→ **Recorded data**
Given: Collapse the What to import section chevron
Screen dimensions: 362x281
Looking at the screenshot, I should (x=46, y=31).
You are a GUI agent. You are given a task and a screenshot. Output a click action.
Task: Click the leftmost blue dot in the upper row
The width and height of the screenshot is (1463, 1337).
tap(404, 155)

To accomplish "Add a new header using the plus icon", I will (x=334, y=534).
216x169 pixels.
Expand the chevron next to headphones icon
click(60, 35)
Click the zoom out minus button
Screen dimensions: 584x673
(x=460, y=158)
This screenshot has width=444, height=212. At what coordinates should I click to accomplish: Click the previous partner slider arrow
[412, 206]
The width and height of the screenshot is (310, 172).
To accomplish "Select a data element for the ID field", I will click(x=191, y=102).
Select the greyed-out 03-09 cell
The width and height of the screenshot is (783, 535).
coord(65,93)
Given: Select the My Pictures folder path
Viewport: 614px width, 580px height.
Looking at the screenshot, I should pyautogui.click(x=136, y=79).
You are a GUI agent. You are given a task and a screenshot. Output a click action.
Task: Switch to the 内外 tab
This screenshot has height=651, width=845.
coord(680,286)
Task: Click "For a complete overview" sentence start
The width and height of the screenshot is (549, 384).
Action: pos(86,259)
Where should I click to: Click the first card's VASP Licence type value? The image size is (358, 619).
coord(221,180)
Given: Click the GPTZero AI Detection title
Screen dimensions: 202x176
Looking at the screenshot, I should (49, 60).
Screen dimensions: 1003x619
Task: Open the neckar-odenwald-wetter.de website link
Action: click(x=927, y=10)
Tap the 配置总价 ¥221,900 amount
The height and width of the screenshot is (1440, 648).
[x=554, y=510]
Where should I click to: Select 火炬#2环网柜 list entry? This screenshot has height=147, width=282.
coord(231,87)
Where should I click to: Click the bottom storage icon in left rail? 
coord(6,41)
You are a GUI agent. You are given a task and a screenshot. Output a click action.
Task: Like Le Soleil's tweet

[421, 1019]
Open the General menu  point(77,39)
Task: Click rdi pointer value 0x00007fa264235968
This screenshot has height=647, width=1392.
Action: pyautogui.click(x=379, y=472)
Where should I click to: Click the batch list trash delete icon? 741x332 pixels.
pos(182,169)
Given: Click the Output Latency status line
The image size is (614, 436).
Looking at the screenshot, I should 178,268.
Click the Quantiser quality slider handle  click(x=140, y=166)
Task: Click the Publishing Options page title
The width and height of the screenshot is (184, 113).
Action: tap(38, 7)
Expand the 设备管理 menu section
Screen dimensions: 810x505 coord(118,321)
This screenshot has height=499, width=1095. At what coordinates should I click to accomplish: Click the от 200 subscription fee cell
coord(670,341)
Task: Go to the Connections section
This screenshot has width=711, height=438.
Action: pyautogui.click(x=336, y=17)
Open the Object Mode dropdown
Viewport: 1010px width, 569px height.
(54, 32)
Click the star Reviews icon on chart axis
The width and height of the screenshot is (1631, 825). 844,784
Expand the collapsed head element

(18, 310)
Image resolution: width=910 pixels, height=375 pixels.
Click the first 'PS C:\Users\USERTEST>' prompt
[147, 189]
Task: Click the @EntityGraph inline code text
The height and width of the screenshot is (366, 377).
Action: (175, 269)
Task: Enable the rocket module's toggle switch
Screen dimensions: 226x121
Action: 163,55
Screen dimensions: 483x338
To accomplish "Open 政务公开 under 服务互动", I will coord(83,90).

→ **Exercise prompt**
Your answer must consist solely of the lines above between the line holding "This screenshot has height=651, width=845." and the line holding "Task: Click the Publishing Options page title", inclusive, copied exactly.

→ **Response**
This screenshot has height=651, width=845.
coord(680,286)
Task: Click "For a complete overview" sentence start
The width and height of the screenshot is (549, 384).
Action: pos(86,259)
Where should I click to: Click the first card's VASP Licence type value? The image size is (358, 619).
coord(221,180)
Given: Click the GPTZero AI Detection title
Screen dimensions: 202x176
Looking at the screenshot, I should (49, 60).
Screen dimensions: 1003x619
Task: Open the neckar-odenwald-wetter.de website link
Action: click(x=927, y=10)
Tap the 配置总价 ¥221,900 amount
The height and width of the screenshot is (1440, 648).
[x=554, y=510]
Where should I click to: Select 火炬#2环网柜 list entry? This screenshot has height=147, width=282.
coord(231,87)
Where should I click to: Click the bottom storage icon in left rail? 
coord(6,41)
You are a GUI agent. You are given a task and a screenshot. Output a click action.
Task: Like Le Soleil's tweet

[421, 1019]
Open the General menu  point(77,39)
Task: Click rdi pointer value 0x00007fa264235968
This screenshot has height=647, width=1392.
Action: pyautogui.click(x=379, y=472)
Where should I click to: Click the batch list trash delete icon? 741x332 pixels.
pos(182,169)
Given: Click the Output Latency status line
The image size is (614, 436).
Looking at the screenshot, I should 178,268.
Click the Quantiser quality slider handle  click(x=140, y=166)
Task: Click the Publishing Options page title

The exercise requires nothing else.